§ **Task to complete**:
Write out exactly what each line says, starting with the first line below and ending on the one with "[button] (323, 157)".

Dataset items
----

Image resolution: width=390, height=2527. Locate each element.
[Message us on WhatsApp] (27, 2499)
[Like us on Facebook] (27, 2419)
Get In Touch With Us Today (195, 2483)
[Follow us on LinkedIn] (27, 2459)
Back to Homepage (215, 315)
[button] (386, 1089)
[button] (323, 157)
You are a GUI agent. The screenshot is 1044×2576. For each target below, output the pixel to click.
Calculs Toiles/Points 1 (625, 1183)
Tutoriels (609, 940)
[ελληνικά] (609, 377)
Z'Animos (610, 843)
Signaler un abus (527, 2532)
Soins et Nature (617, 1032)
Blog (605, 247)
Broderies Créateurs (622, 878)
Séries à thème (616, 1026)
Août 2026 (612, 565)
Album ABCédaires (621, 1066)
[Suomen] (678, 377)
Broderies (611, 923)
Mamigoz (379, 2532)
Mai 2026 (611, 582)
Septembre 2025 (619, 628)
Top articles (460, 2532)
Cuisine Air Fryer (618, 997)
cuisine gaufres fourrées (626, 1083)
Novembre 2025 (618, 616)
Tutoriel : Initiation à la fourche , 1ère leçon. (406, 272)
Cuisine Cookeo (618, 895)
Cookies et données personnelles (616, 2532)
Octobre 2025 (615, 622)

----

§ **Response to the exercise**:
Image resolution: width=390, height=2527. Locate each element.
[Message us on WhatsApp] (27, 2499)
[Like us on Facebook] (27, 2419)
Get In Touch With Us Today (195, 2483)
[Follow us on LinkedIn] (27, 2459)
Back to Homepage (215, 315)
[button] (386, 1089)
[button] (323, 157)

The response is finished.